**THE DATA**:
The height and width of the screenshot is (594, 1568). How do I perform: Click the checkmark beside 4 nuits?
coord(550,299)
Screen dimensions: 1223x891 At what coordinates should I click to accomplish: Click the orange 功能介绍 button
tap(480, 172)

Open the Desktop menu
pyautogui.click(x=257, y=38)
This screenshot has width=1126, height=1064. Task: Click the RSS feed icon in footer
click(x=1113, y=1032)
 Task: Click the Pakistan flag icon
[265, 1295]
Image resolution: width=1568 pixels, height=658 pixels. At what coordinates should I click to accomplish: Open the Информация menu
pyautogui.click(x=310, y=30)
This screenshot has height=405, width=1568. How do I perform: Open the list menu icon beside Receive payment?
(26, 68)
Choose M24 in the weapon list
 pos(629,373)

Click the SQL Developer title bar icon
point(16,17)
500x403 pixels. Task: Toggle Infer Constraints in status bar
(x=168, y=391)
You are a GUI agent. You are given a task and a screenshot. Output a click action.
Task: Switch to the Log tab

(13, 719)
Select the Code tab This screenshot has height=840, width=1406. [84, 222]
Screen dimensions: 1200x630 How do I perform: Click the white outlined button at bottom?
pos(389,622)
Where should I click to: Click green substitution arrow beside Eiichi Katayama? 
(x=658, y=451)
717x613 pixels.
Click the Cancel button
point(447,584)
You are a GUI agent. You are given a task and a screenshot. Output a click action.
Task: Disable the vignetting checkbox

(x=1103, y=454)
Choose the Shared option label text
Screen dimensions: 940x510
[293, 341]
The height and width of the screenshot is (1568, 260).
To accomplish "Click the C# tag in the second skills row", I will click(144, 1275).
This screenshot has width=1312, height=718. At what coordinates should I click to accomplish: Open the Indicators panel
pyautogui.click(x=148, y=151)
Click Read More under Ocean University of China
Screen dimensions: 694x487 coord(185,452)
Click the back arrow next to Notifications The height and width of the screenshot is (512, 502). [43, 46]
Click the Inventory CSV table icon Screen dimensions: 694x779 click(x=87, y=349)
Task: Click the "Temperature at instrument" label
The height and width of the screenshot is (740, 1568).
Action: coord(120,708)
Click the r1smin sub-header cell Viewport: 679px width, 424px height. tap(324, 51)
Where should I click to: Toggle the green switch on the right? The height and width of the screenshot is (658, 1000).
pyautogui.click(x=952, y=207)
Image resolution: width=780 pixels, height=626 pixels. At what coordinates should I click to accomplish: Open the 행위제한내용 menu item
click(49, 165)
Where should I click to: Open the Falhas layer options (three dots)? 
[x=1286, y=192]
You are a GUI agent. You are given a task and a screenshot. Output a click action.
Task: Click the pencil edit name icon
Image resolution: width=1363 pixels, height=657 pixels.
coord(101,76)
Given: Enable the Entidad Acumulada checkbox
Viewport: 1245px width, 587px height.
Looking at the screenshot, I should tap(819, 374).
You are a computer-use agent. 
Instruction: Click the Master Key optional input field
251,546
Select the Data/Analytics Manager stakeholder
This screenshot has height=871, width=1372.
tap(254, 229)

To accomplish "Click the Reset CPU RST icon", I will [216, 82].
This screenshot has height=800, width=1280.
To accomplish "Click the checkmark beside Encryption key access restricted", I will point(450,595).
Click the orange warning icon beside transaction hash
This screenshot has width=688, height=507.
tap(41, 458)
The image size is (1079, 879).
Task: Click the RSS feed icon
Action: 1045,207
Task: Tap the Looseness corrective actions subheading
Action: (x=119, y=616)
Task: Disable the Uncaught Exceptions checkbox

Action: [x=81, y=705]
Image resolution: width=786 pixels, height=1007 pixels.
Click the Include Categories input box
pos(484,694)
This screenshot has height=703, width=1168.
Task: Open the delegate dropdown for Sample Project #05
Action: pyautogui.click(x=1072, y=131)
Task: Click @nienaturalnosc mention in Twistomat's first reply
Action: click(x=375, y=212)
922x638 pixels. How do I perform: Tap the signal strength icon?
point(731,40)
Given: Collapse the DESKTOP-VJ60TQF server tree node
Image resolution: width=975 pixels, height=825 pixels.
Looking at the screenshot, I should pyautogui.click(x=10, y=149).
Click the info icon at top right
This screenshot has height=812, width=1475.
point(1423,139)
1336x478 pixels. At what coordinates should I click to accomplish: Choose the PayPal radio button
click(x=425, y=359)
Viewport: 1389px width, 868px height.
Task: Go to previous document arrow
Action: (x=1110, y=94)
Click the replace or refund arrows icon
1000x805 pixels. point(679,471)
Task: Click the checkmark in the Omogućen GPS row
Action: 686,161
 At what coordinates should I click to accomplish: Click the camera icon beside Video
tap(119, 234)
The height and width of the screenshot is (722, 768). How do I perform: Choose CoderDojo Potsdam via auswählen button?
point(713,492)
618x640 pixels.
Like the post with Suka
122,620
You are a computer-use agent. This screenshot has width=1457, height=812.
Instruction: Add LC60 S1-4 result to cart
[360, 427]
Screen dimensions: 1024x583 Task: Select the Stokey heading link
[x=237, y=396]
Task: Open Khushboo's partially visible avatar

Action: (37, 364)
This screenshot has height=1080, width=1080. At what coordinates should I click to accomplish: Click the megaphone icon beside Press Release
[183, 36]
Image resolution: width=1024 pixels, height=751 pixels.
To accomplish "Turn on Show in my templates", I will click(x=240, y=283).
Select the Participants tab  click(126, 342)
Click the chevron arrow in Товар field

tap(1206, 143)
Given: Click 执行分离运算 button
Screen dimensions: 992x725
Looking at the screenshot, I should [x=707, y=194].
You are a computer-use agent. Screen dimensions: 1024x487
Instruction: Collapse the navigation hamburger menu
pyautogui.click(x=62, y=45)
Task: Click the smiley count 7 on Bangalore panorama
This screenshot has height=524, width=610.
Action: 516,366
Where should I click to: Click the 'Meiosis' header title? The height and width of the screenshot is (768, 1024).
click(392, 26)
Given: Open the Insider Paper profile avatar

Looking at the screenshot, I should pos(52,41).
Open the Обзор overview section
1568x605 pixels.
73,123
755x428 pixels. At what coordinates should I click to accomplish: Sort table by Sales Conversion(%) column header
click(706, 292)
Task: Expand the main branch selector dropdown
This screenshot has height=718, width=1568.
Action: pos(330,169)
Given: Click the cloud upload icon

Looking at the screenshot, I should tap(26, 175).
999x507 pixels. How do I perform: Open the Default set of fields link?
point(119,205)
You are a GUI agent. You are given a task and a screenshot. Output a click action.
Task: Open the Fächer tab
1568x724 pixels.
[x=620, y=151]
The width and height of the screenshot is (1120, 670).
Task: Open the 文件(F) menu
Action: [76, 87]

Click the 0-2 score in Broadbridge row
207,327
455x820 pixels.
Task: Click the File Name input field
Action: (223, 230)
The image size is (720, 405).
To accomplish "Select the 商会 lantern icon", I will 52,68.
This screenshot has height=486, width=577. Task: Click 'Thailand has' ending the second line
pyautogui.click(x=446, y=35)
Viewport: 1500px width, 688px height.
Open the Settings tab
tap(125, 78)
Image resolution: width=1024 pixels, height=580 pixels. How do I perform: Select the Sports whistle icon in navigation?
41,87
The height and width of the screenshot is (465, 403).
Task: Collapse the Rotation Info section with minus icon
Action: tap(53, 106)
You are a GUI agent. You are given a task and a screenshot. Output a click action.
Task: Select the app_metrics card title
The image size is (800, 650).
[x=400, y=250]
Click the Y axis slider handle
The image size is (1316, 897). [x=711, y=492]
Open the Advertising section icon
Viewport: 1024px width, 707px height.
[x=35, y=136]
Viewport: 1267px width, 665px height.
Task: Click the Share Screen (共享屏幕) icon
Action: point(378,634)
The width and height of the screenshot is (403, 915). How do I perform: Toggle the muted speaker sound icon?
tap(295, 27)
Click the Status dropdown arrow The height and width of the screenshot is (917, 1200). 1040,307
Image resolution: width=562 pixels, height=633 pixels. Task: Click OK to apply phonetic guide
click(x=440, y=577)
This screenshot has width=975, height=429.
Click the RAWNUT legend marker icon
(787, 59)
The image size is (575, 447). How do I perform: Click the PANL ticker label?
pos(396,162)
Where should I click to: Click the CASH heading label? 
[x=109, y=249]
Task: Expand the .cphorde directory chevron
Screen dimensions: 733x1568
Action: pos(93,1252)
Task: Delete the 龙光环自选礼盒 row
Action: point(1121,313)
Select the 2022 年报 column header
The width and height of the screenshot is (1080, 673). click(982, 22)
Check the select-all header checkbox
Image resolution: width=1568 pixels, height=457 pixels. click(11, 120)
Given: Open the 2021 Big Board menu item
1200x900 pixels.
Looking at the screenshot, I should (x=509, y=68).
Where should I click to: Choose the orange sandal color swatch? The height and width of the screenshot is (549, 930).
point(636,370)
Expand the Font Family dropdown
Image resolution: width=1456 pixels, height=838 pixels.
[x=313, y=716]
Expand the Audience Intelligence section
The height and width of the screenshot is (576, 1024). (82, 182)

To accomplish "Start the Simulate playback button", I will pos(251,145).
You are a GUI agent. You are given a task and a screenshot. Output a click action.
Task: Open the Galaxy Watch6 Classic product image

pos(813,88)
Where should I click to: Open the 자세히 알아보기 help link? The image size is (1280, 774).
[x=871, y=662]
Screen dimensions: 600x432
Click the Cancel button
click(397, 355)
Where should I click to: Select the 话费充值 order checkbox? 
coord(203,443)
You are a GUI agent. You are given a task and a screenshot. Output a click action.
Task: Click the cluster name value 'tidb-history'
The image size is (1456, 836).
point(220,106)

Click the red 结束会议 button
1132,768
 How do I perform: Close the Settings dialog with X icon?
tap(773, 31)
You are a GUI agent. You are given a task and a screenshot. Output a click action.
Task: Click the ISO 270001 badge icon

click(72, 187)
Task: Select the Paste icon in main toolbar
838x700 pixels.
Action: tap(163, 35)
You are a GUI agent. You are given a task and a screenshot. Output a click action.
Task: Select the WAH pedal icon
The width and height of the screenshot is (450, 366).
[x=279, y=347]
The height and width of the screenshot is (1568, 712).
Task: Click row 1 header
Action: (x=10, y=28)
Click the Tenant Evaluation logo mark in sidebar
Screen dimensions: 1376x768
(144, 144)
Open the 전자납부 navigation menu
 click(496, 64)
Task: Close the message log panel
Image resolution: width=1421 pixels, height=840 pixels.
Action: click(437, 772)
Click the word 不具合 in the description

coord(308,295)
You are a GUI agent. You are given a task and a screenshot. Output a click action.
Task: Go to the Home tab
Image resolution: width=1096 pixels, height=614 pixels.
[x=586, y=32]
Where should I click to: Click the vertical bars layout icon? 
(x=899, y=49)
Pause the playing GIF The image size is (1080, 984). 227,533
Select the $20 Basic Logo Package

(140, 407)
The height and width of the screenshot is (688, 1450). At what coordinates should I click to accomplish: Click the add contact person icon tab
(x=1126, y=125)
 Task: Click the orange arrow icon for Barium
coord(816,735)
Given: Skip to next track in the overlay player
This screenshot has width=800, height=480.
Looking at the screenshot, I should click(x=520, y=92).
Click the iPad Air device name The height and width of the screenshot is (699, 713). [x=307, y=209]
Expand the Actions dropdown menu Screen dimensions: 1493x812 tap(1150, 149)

**PROBLEM TO WORK ON**:
Among the entries above, the lines between the ones containing "Task: Click the ISO 270001 badge icon" and "Task: Select the WAH pedal icon", inclusive, are to be transcribed exactly. No other line is to be given.

**SOLUTION TO THIS TASK**:
Task: Click the ISO 270001 badge icon

click(72, 187)
Task: Select the Paste icon in main toolbar
838x700 pixels.
Action: tap(163, 35)
You are a GUI agent. You are given a task and a screenshot. Output a click action.
Task: Select the WAH pedal icon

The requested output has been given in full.